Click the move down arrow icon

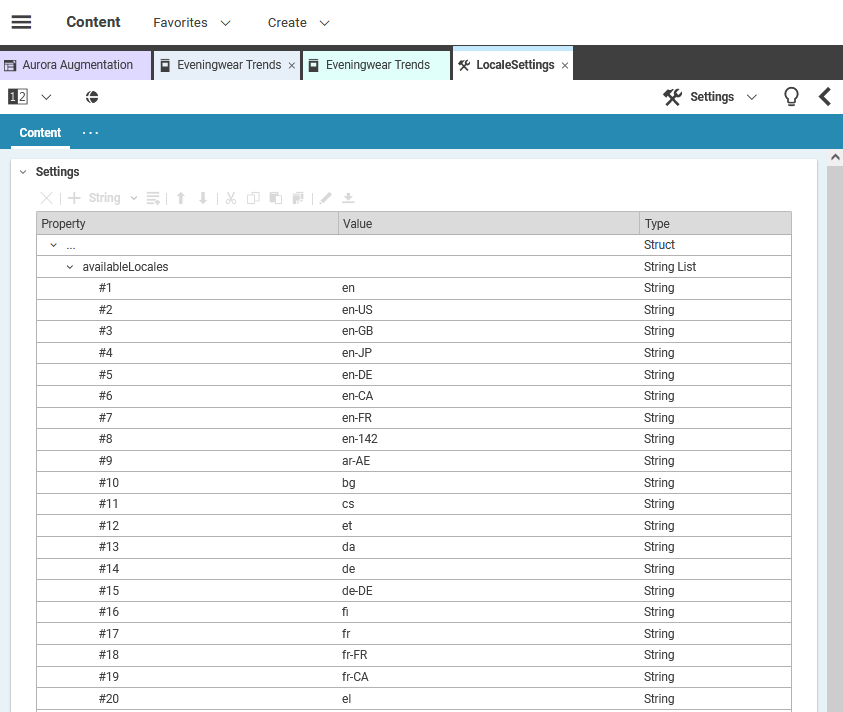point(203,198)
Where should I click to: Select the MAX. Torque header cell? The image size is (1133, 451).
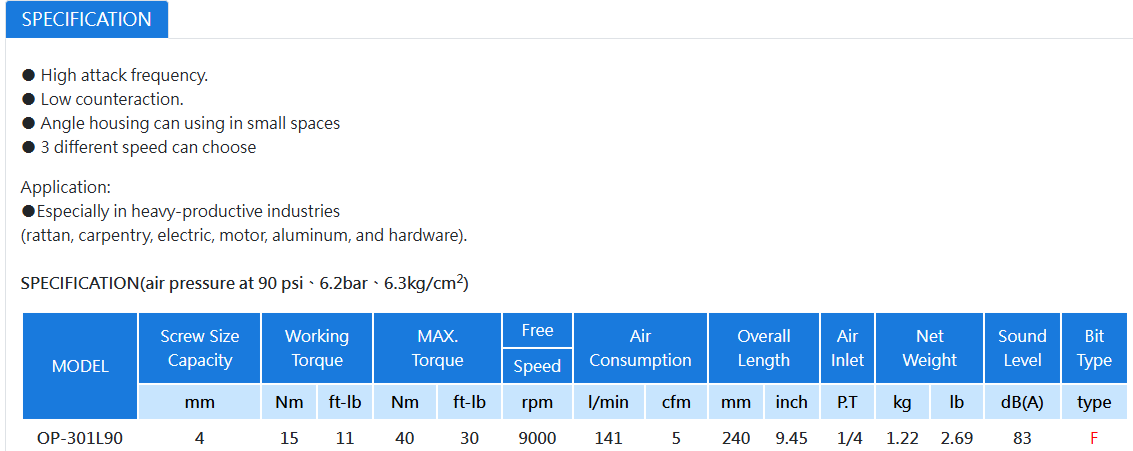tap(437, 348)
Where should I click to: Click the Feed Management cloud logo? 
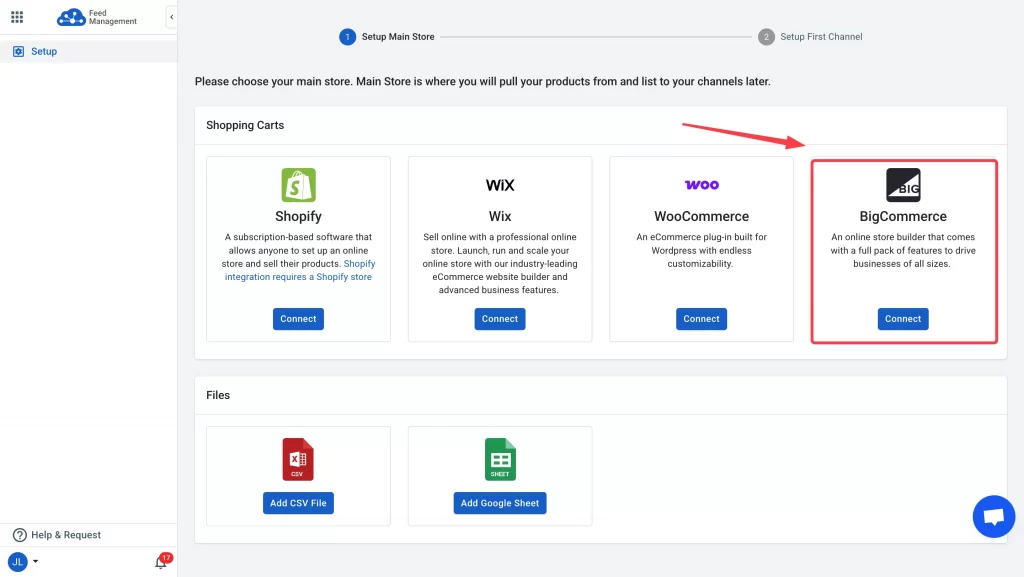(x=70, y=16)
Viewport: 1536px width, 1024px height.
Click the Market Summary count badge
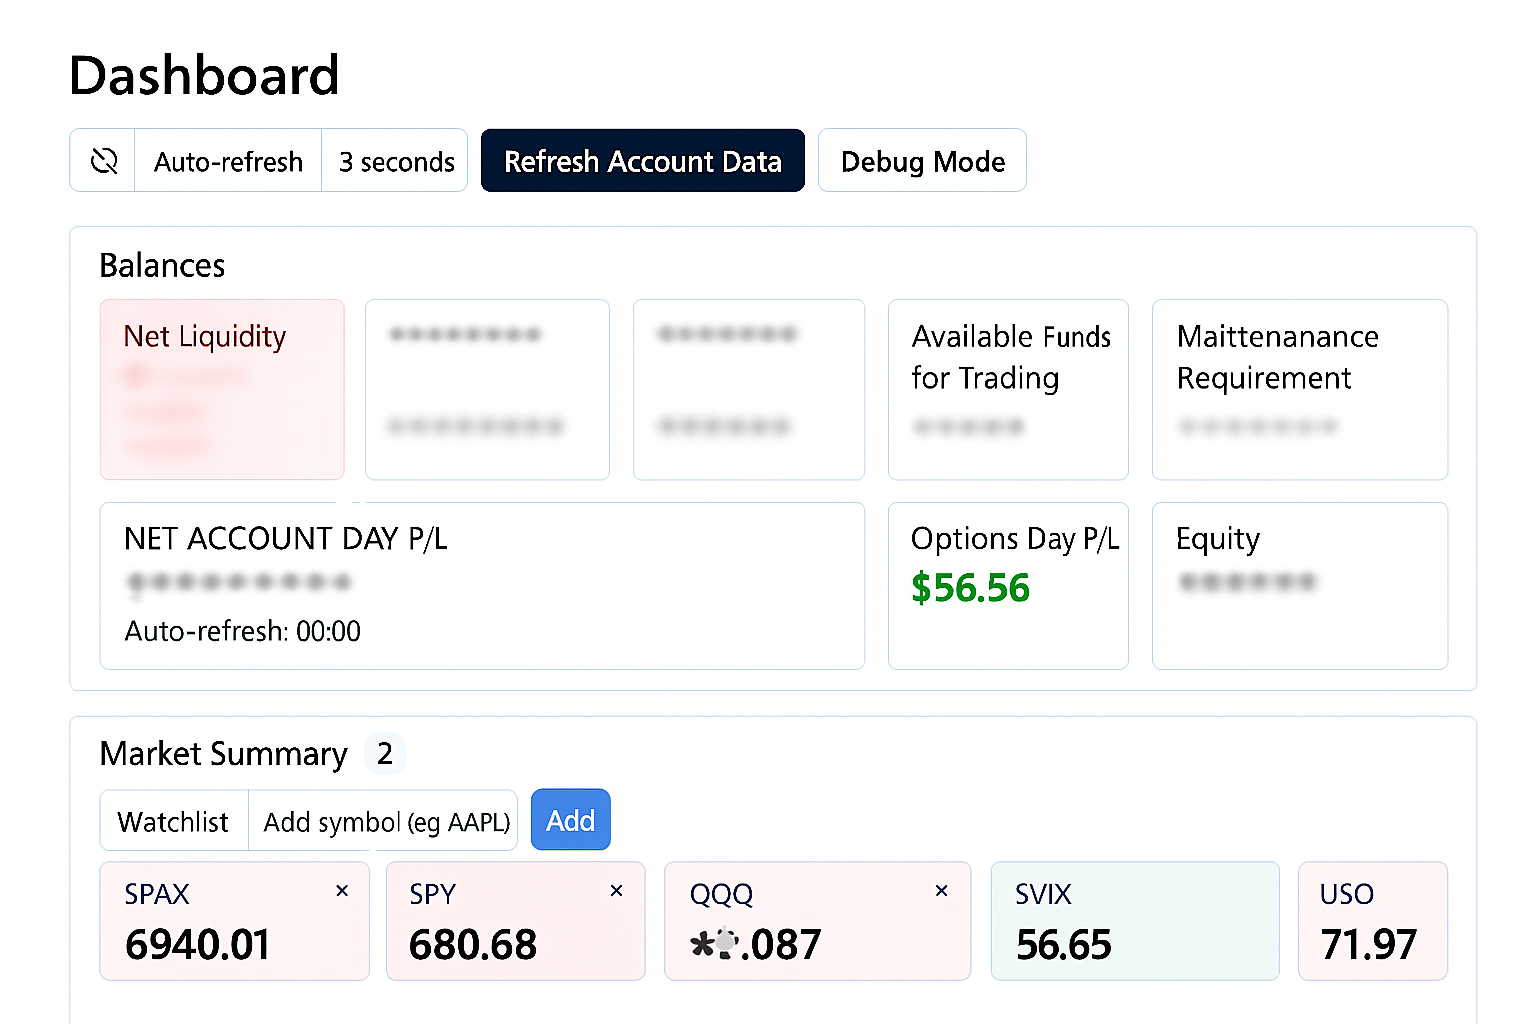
══════════════════════════════
=== Given task ===
Please write out all of the records again, substituting "Which spot should I tap to" for every "Where should I click to" and keeping everything else unchanged. Leave out the pictures.

=== Result of the task ===
Click the move down arrow icon

point(203,198)
Which spot should I tap to: Select the MAX. Torque header cell? The image size is (1133, 451).
tap(437, 348)
Which spot should I tap to: Click the Feed Management cloud logo? 
(x=70, y=16)
Viewport: 1536px width, 1024px height.
Click the Market Summary count badge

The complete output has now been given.